2.1. Reagents and Equipment

In the experiment, the oil sample, with a viscosity of 7.1 mPa.s at the temperature of 25 ℃, was from Changqing oilfield, the largest oil-gas field in China. Simulated formation water was prepared with 10,000 mg/L NaCl and deionized water, which was used to prepare all the solutions. Gel particles with a crosslinking density of 14% were obtained from Shandong Shida Oilfield Technical Services Co., Ltd. in Shandong, China, which were formed by the copolymerization of a certain proportion of modified starch, acrylamide, N’N-methylene bis acrylamide, and initiator after being dried and smashed. A series of the particle sizes of the gel particles were screened out by the sieves with the different pore sizes. The HPAM/Cr3+ system consisted of partially hydrolyzed polyacrylamide (HPAM) and chromium acetate, which has been studied extensively and reported in detail [29,30]. HPAM with a molecular weight of 12 million g/mol and a hydrolysis degrees of 25% was obtained from Beijing Hengju Chemical Co., Ltd. in Beijing, China. Chromium acetate solution was also obtained from Shandong Shida Oilfield Technical Services Co., Ltd. The concentration of Cr3+ was 5 mg/mL.
A series of artificial cores were bought from Research Institute of Exploration and Development of CNPC, which were made by the cementation of quartz sand and epoxy resin. The parameters of the cores are shown in Table 1. Other instruments included a Haake RS600 rheometer (Thermo Scientific, Waltham, MA, USA), a DV-III Brookfield viscometer (Brookfield Company, Middleboro, MA, USA), and a GE ProSpeed single-slice spiral CT (GE Healthcare, Pittsburgh, PA, UAS). The viscosities of each of the samples were measured at a shear rate of 7.34 s−1 by the viscometer and the elastic modulus of the gels were measured at the different shear rates by the rheometer at room temperature.

2.2. Fracture Model

The visual fractured model with a length of 30 cm and a width of 4.5 cm was made by using epoxy resin adhesive to cement two pieces of single frosted glass with two thin rubber strips between them along the sides. During displacement, the image was obtained using a CCD camera at any time. The fractured artificial core was made by fracturing an artificial core with a water permeability of 10 × 10−3 μm2 along the injection direction from the middle part, and then two thin rubber strips were filled in the fractures along the two sides. The two thin rubber strips had the same size with a thickness of 2 mm. The fractured artificial core model is shown in Figure 1. The total pore volume of a whole fractured core (TPV) consists of the volume of the fracture (FPV) and the pore volume of the matrix (MPV). 1 MPV is 90 cm3, 1 FPV is 30 cm3, and 1 TPV is 120 cm3. The simulation experiment device for displacement is shown in Figure 2. A special core gripper was applied for continuous and uninterrupted computed tomography (CT) scanning, which was obtained from Jiangsu Huaan Scientific Research Devices Co., Ltd in Jiangsu, China. In the experiment, the confining pressure was fixed at 5 MPa to seal the fractured core. Due to the weak compressible, the change of the thickness of rubber under the pressure of 5 MPa was ignored. Besides, as the outlet is directly connected to the atmosphere, the injection pressure of a fluid is equal to its flow resistance across the fractured model.

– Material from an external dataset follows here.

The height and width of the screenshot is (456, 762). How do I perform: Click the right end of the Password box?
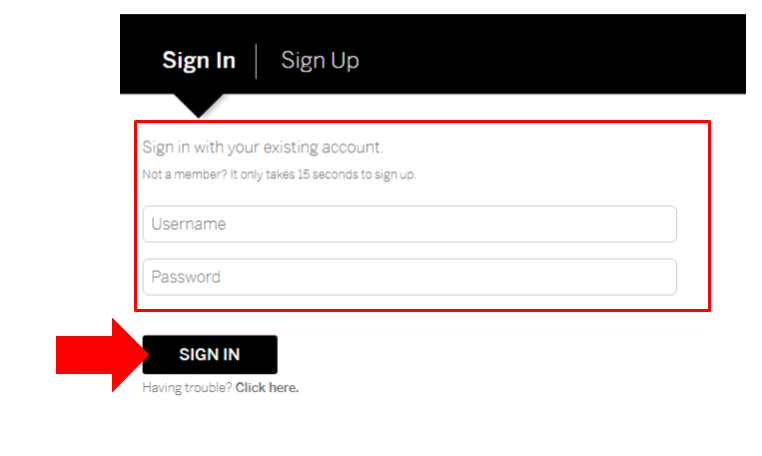click(664, 277)
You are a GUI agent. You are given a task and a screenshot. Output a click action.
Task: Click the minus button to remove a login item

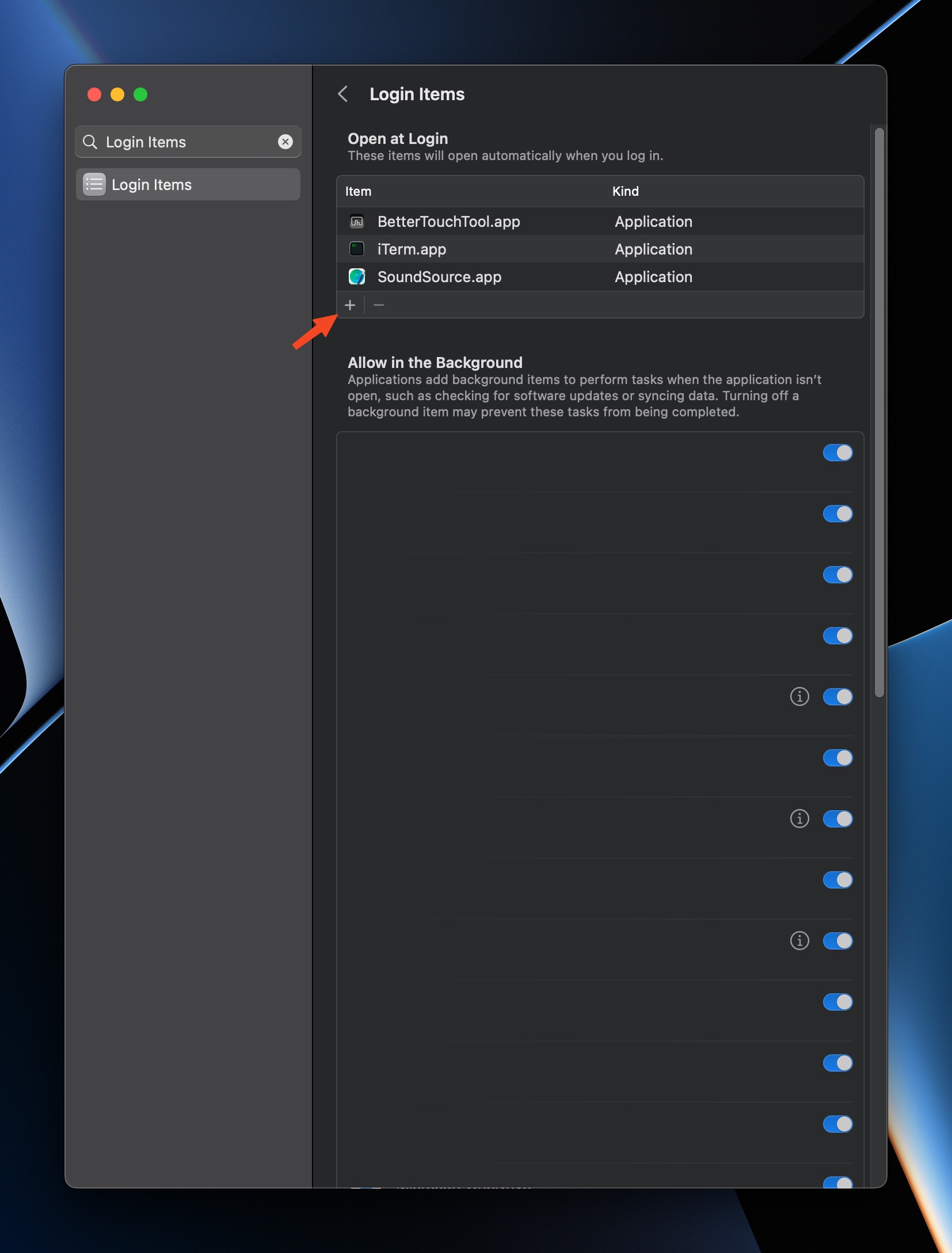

2.3. Experimental Procedure

The basic principle of the experiment is that the fracture is first filled with the gel particles to form a new porous medium, and then the formed gel particles medium is plugged by an HPAM/Cr3+ system. During this process, the injection parameters of the gel particles and the HPAM/Cr3+ system are crucial for the transportation and plugging. Therefore, optimization of the injection parameters can maximize the plugging effect.

2.3.1. Optimization of the Gel Particle Size

After screening and water swelling in the simulated formation water, the sizes of the gel particles with a density of 1.09 g/cm3 were 2.2 mm, 2.6 mm, 3 mm, 3.6 mm, and 4.5 mm, respectively. Next, each type of gel particles solutions with a concentration of 5000 mg/L was prepared with the simulated formation water. Thus, each was injected into the fractured core at an injection rate of 2 mL/min at room temperature. Changes in the injection pressures were recorded during the displacement until the pressure reaches an equilibrium state. Finally, the matching relationship of the size of the gel particles and the fracture aperture was established.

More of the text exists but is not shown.